_Given data_
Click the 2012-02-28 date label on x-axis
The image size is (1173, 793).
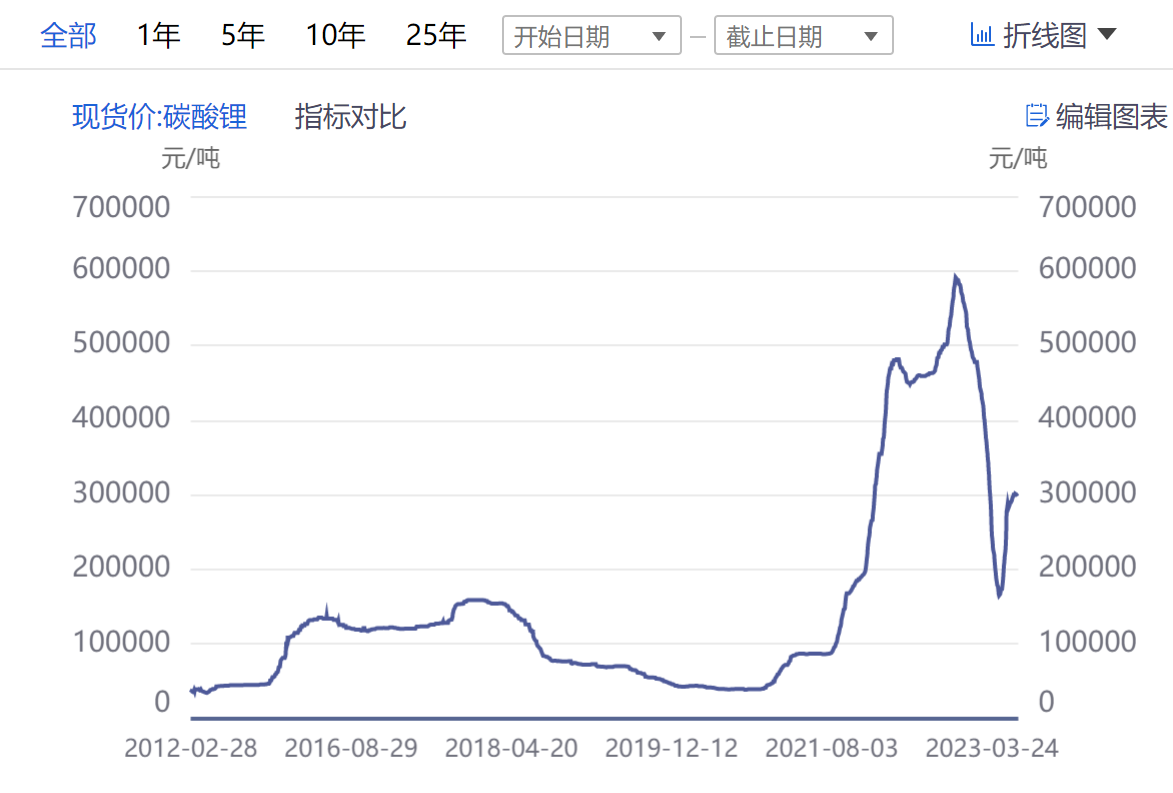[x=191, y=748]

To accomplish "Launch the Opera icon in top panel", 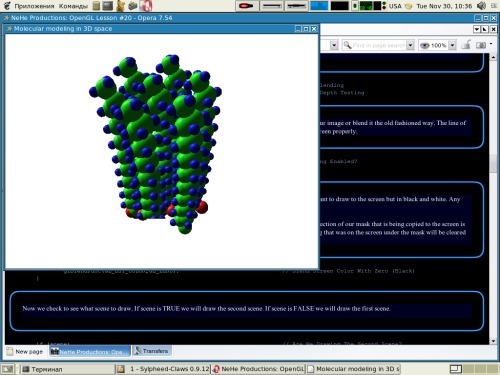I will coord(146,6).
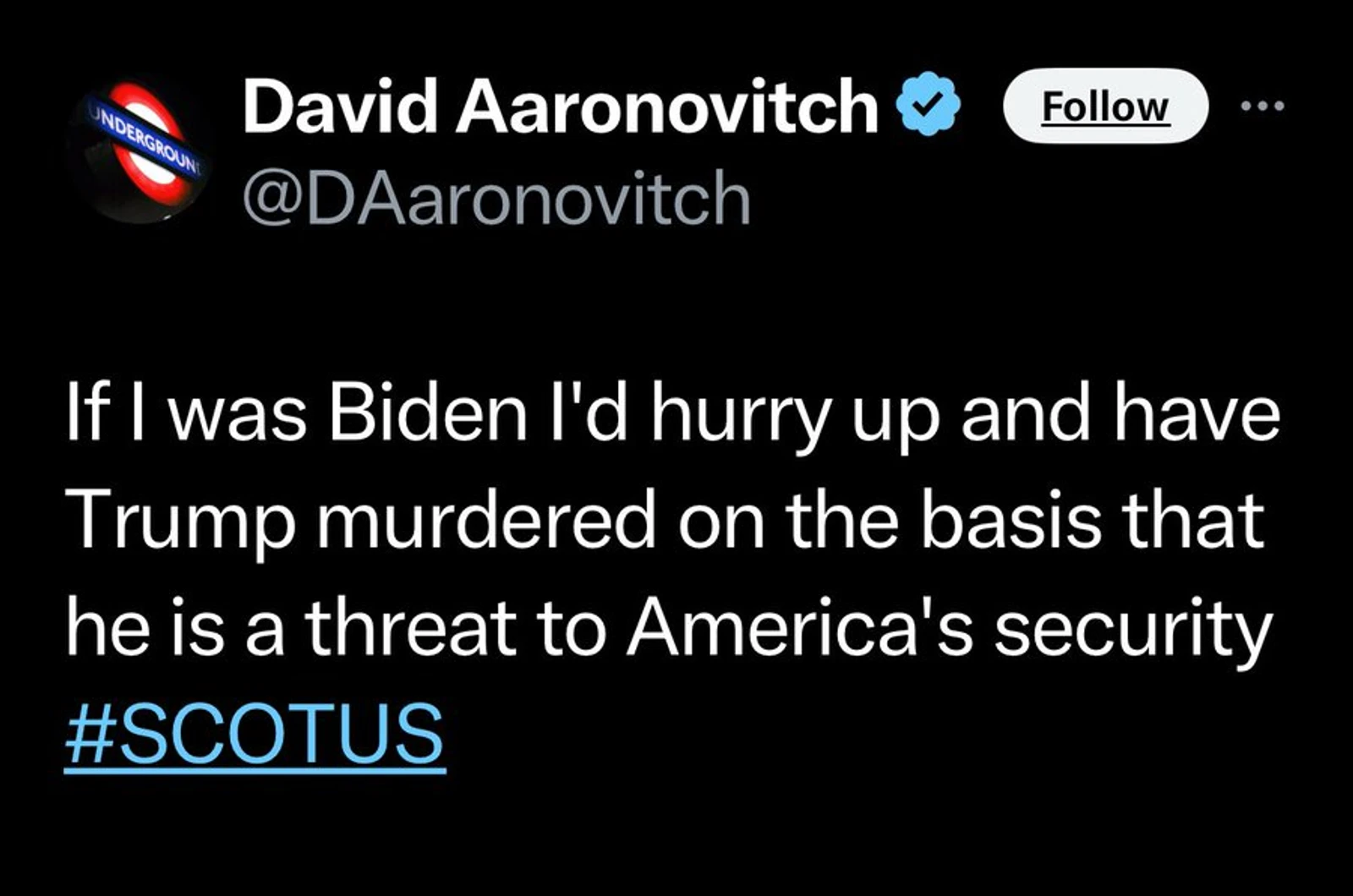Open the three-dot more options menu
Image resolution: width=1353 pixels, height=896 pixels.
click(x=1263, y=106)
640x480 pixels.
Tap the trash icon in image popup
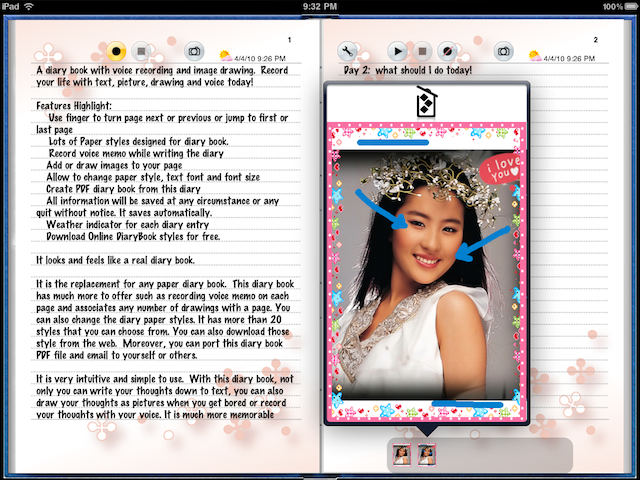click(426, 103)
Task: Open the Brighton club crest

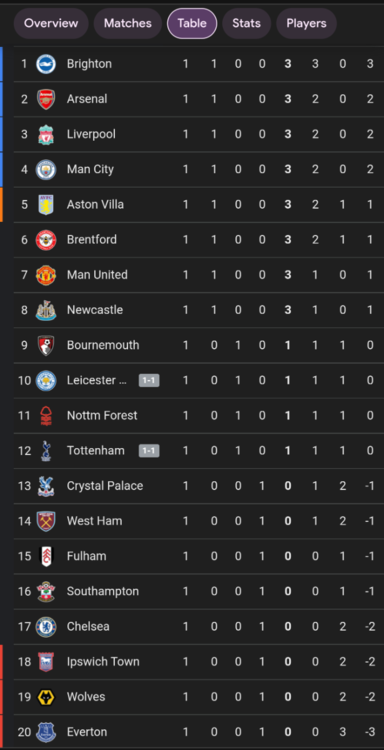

_Work to complete_
Exclude every picture, then return precisely the lines that run from the line containing "640x480 pixels." through the end of the entries above.

_Solution to this task_
640x480 pixels.
Tap the trash icon in image popup
click(426, 103)
Task: Open the Brighton club crest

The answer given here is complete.